Material provided Block Start

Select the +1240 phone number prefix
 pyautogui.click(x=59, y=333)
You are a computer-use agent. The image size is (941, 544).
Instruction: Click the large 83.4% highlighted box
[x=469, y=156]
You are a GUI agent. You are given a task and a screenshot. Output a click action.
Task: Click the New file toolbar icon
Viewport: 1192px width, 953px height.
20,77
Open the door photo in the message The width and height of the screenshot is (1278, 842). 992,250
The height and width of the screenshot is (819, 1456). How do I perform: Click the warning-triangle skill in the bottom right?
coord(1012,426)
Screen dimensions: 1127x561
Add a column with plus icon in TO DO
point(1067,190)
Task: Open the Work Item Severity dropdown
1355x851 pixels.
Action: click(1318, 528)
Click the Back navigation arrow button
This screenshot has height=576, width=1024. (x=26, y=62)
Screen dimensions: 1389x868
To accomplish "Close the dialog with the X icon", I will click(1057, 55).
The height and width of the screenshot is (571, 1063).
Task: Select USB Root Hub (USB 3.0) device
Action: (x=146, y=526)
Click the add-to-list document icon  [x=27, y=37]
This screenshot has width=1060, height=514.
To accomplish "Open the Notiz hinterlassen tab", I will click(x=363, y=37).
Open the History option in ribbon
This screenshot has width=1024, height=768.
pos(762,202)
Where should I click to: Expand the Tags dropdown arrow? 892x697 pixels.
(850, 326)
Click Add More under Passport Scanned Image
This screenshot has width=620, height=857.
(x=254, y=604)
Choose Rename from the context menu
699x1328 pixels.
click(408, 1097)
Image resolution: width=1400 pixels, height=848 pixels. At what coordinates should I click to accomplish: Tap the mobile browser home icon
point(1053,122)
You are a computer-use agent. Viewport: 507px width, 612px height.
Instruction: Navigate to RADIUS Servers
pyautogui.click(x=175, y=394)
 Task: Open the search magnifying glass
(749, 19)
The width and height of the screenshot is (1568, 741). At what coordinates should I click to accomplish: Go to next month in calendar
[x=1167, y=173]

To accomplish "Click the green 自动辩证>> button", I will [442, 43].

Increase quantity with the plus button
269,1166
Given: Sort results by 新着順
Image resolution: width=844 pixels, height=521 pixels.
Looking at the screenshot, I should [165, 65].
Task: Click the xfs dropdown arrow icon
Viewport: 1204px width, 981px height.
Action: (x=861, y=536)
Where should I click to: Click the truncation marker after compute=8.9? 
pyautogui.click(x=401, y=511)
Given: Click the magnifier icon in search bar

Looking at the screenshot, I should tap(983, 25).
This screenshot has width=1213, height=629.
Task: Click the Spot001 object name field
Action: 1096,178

Material provided Block End

# Task requirements:
Begin with the line that holds "Increase quantity with the plus button" and write out each line from there to the end of the material, exactly as it stands. Include nothing else.

# Result:
Increase quantity with the plus button
269,1166
Given: Sort results by 新着順
Image resolution: width=844 pixels, height=521 pixels.
Looking at the screenshot, I should [165, 65].
Task: Click the xfs dropdown arrow icon
Viewport: 1204px width, 981px height.
Action: (x=861, y=536)
Where should I click to: Click the truncation marker after compute=8.9? 
pyautogui.click(x=401, y=511)
Given: Click the magnifier icon in search bar

Looking at the screenshot, I should tap(983, 25).
This screenshot has width=1213, height=629.
Task: Click the Spot001 object name field
Action: 1096,178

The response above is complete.